The Jayhawks couldn’t find the words to explain how they overcame a 13-point deficit to beat the Buckeyes 64-62 and advance to Monday night’s NCAA championship game. Then again, Kansas still can’t explain how this team -- one players openly admit isn’t the most talented group they’ve been a part of -- continues to succeed by using its motto of “playing with house money.”

“I told them at halftime, ‘C'mon, boys, we're a little bit better than this,’ ” Kansas coach Bill Self said. “Basically I think it’s okay being on a stage like this and not playing well if you give yourself the best chance. You play to who you are. That was not who we are at all in the first half.”

Nine turnovers, shooting 11 of 30 from the floor and trailing by 13 points with less than 4 ½ minutes left in the first half was certainly not what Self envisioned. As the Buckeyes ran up and down the floor controlling the tempo of the game, the Jayhawks felt the pressure of playing in front of 73, 361 people suddenly fade.

The offense wasn’t there when they needed it to be as balls hit off the front of the rim and errant passes went out of bounds. But their defense kept the Jayhawks in the game.

“I think us getting down offensively helps us because we cherish the ball more,” said Tyshawn Taylor who struggled, shooting 2 of 7 and turning the ball over three times in the first half. “We want to make the right plays and do everything to just get the best shots possible.”

The Jayhawks’ defense started the second half rally as they created turnovers and Jeff Withey made his presence felt around the basket. The 7-foot junior recorded seven blocks during the game, three of which came within a 35-second span in the opening minutes of the second half. 

The confidence from the defense carried over to the offense where Thomas Robinson, Elijah Johnson and Travis Releford went to work. Robinson and Ohio State sophomore Jared Sullinger went back and forth down low where elbows were thrown and Robinson became frustrated.

The forward stomped a foot after turning the ball over during one possession and landed on the floor minutes later after Sullinger forced him out of the lane. Robinson scored eight points within a span of 10:37 to finish with 19 points and eight rebounds. With Deshaun Thomas sitting after he picked up his fourth foul, with 11:30 to play and the Buckeye lead down to three points, Kansas made its move.
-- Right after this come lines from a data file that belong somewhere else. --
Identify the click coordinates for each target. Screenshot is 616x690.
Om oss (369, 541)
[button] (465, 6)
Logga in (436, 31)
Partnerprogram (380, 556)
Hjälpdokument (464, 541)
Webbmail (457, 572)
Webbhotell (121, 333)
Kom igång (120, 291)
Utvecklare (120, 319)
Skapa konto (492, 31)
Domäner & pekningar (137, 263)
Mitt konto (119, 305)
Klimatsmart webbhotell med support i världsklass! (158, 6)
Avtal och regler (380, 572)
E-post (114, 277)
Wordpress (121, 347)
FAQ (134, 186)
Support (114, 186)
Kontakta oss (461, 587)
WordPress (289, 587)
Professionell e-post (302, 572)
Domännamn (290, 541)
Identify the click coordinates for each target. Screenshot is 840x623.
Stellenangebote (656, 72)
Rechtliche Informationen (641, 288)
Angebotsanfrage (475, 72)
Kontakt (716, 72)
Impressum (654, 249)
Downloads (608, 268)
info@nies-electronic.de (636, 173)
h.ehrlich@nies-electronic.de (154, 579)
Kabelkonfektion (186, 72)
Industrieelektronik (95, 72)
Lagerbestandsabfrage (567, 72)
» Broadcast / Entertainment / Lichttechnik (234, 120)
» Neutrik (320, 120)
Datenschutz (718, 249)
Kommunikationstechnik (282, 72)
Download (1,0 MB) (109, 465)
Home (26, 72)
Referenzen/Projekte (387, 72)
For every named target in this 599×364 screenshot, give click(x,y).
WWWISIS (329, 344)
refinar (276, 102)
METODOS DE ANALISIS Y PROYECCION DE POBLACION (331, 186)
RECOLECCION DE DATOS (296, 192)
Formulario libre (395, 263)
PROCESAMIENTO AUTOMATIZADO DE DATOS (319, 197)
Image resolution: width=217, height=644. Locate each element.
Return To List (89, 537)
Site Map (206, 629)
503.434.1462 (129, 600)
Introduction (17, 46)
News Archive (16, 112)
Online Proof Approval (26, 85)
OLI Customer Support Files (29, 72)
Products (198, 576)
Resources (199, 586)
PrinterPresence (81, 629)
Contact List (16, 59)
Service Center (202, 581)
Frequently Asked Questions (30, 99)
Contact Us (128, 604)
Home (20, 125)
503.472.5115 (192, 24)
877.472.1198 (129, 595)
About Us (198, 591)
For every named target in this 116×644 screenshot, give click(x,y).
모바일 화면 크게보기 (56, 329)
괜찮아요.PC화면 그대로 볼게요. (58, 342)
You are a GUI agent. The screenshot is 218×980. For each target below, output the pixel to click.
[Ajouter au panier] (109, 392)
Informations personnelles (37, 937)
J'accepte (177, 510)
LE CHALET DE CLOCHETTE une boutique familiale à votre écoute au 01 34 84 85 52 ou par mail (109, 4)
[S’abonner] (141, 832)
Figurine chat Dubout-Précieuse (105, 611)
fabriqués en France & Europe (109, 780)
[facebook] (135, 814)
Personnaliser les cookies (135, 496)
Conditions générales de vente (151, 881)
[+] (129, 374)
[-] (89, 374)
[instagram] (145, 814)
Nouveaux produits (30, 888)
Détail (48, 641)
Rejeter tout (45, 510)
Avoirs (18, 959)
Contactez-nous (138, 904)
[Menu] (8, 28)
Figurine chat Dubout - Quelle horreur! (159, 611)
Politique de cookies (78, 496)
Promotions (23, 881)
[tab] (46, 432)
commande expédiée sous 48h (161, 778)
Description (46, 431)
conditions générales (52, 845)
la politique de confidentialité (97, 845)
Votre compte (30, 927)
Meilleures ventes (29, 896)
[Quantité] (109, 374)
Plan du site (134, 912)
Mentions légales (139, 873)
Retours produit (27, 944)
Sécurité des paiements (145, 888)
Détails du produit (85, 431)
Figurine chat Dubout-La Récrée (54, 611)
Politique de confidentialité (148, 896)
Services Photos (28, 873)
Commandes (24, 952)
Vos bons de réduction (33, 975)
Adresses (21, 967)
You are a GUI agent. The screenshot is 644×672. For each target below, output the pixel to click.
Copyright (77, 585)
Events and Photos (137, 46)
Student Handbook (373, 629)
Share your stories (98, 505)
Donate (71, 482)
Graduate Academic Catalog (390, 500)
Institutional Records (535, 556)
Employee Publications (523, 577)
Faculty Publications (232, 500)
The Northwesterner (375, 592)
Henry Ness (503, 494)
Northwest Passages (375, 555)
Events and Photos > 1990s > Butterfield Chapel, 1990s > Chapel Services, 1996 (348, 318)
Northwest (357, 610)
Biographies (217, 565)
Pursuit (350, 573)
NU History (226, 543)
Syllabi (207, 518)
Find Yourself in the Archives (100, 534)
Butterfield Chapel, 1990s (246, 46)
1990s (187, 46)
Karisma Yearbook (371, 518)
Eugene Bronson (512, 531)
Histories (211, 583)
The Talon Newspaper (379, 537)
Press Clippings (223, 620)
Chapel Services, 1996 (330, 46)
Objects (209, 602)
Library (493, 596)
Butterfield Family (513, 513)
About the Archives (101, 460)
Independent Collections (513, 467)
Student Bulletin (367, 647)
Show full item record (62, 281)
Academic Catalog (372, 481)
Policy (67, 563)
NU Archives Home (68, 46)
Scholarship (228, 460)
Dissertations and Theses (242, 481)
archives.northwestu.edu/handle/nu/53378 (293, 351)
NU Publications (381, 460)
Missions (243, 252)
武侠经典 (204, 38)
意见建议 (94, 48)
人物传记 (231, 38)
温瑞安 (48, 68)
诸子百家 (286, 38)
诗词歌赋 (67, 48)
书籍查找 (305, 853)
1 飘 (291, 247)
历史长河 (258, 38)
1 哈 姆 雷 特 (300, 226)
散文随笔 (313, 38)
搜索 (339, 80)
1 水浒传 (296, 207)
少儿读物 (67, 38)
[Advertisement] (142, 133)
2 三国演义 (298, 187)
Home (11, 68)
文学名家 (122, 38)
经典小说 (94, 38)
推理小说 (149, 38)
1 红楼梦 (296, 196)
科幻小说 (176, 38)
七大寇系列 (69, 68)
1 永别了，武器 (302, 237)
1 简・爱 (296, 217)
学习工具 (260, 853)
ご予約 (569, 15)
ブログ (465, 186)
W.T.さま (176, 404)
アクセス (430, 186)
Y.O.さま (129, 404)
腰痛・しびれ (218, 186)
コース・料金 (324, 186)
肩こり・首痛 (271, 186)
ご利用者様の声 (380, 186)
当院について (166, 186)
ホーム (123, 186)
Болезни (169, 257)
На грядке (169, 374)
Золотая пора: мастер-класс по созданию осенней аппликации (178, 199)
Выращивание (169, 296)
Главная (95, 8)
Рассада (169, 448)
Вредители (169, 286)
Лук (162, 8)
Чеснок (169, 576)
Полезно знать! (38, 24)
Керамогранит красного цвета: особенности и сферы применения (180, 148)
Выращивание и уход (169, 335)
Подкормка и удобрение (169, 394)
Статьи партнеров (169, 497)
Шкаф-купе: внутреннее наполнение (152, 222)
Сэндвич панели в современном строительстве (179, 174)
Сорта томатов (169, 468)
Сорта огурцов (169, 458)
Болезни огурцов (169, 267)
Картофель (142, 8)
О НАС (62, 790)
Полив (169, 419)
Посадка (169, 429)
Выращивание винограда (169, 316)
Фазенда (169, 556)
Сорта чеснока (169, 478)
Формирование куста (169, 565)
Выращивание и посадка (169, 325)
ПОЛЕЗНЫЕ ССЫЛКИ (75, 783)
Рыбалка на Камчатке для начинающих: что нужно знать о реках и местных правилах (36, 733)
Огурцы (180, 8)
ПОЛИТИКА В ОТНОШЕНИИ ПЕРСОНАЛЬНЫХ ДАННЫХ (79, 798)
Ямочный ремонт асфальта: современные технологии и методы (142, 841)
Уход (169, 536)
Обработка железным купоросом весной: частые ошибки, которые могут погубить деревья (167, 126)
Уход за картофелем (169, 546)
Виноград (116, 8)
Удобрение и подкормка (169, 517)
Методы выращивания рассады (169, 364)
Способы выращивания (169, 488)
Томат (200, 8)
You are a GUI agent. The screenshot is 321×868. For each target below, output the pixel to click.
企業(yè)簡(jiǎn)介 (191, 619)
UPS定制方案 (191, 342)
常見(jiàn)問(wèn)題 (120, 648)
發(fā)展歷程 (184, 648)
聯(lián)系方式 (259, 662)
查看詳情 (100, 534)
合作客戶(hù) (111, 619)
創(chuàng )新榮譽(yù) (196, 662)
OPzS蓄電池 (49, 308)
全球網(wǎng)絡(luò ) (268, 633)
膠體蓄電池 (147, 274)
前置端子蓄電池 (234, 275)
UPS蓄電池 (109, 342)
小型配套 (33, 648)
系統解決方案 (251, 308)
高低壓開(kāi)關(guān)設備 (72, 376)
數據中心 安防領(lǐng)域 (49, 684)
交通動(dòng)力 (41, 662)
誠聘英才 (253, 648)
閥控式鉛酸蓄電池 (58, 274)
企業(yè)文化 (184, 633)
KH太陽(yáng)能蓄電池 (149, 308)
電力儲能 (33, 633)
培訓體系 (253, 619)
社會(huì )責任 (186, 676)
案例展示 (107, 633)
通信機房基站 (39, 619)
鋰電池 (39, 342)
“We’ve been in those situations before throughout the season, where we played from behind, played grind-it-out games,” Releford said. “We still got another goal. We can't be too excited about this win.”

Factor in Ohio State’s 24.2 percent shooting percentage in the second half and Kansas had all the momentum it needed. Releford made four consecutive free throws within a span of 1:11, the last of which gave the Jayhawks a 60-59 lead with 1:37 to go, a lead that would never be lost.

Somehow, some way college basketball’s two winningest programs will meet for a championship on the line.

“I think it's even more of a thrill for us right now because I don't think anybody probably thought that we could get here,” Self said. “We still hadn't played terrific yet in the tournament, but somehow these guys find ways to win.”